** MATERIAL FOR THIS EXERCISE follows **

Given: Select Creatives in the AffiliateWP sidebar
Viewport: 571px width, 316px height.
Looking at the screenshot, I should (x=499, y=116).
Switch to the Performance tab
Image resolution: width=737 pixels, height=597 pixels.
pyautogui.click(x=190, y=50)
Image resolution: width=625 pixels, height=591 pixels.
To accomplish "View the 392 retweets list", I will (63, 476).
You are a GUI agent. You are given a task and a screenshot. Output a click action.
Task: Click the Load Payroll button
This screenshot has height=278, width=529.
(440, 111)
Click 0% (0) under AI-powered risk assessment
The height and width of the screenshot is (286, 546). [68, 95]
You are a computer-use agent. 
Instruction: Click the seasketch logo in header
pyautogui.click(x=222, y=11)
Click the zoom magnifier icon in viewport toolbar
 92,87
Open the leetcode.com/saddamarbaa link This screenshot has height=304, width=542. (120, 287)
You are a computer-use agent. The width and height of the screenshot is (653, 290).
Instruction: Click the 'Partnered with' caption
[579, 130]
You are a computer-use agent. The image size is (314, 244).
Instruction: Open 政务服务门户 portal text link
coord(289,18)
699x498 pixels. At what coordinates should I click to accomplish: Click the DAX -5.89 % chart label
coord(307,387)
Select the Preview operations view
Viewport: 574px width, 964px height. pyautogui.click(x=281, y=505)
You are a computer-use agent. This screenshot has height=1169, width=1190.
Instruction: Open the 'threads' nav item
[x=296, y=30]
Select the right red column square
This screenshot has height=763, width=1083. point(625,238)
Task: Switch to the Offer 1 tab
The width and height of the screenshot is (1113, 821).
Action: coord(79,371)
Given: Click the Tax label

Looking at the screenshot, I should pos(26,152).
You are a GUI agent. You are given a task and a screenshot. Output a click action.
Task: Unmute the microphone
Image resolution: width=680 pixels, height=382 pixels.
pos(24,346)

** End of MATERIAL FOR THIS EXERCISE **

• WORK INSTRUCTION
Copy each line from the data above that includes "agent".

• SOLUTION TO THE EXERCISE
You are a GUI agent. You are given a task and a screenshot. Output a click action.
You are a computer-use agent. 
You are a computer-use agent. The width and height of the screenshot is (653, 290).
You are a computer-use agent. The image size is (314, 244).
You are a computer-use agent. This screenshot has height=1169, width=1190.
You are a GUI agent. You are given a task and a screenshot. Output a click action.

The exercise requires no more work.